Of Mice and Men
If you're thinking what I'm thinking, you're picturing Landry and Tim Riggins discussing this novel on the Dillon High School bleachers. This is Steinbeck's story of two friends searching for work and the American Dream, and it's been repeatedly banned and continues to be challenged today for a wide variety of reasons: profanity, vulgarity, sexual themes, racism, an "anti-business attitude," and euthanasia.
A controversial tale of friendship and tragedy during the Great Depression
They are an unlikely pair: George is “small and quick and dark of face”; Lennie, a man of tremendous size, has the mind of a young child. Yet they have formed a “family,” clinging together in the face of loneliness and alienation.
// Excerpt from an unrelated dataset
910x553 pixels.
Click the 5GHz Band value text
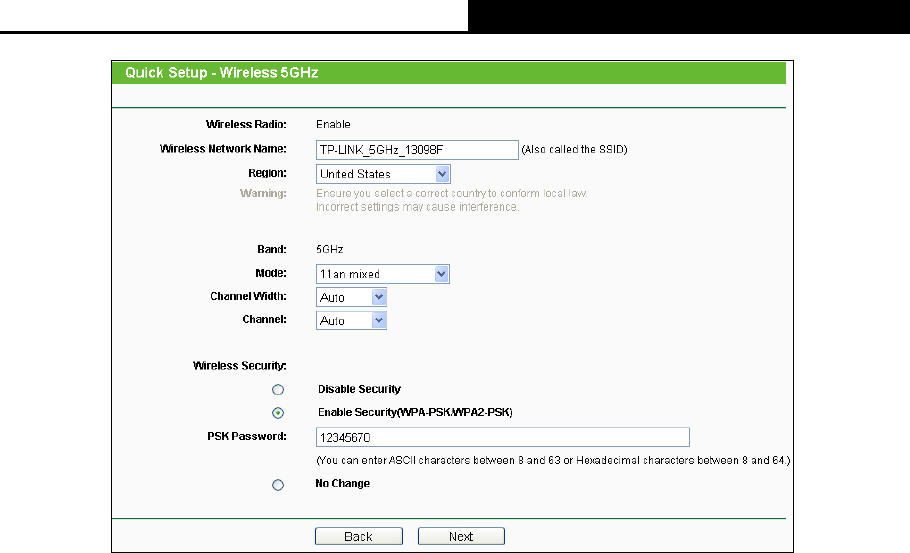click(x=330, y=249)
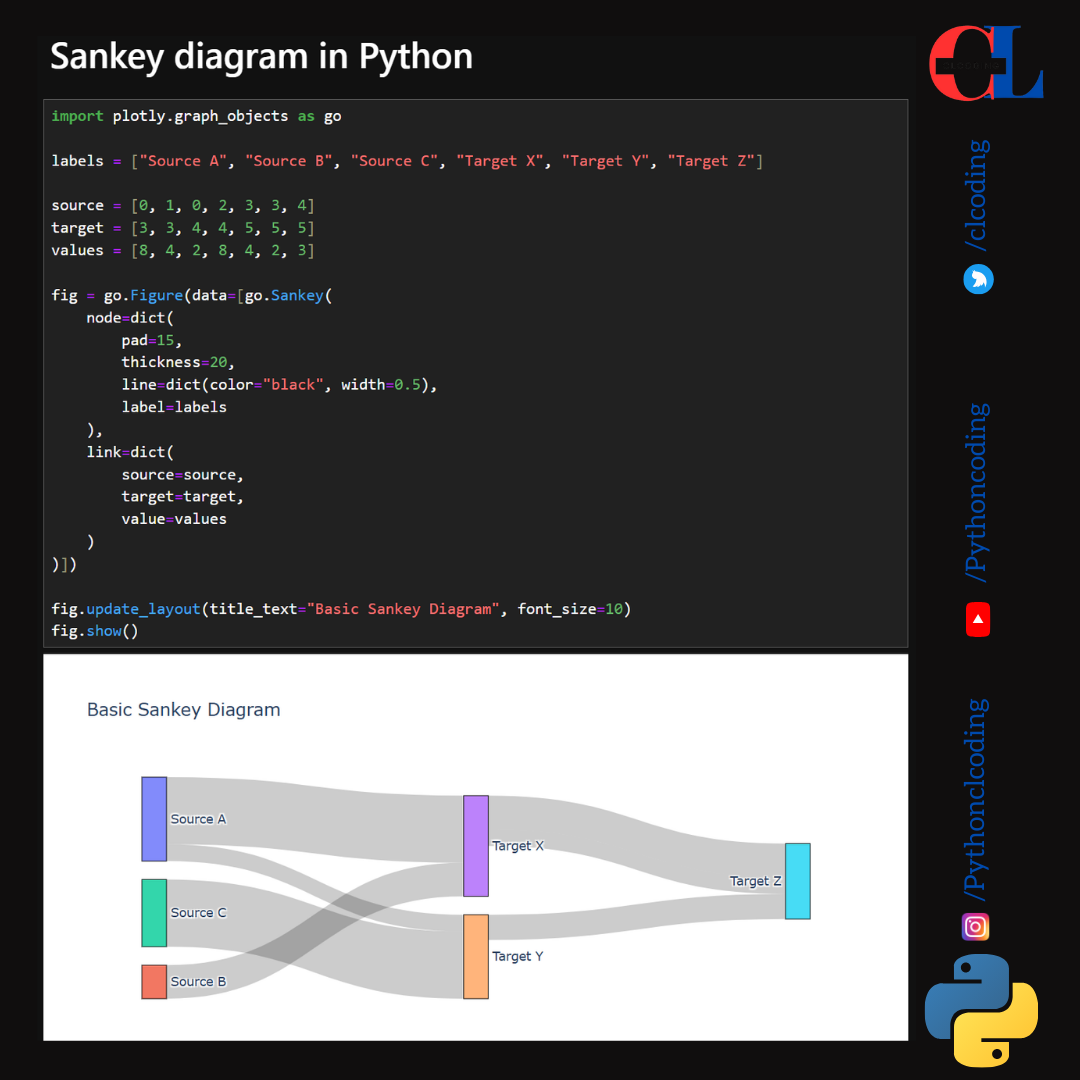Select the blue Source A node

[154, 819]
Laborers in California’s dusty vegetable fields, they hustle work when they can, living a hand-to-mouth existence. For George and Lennie have a plan: to own an acre of land and a shack they can call their own. When they land jobs on a ranch in the Salinas Valley, the fulfillment of their dream seems to be within their grasp. But even George cannot guard Lennie from the provocations of a flirtatious woman, nor predict the consequences of Lennie’s unswerving obedience to the things George taught him.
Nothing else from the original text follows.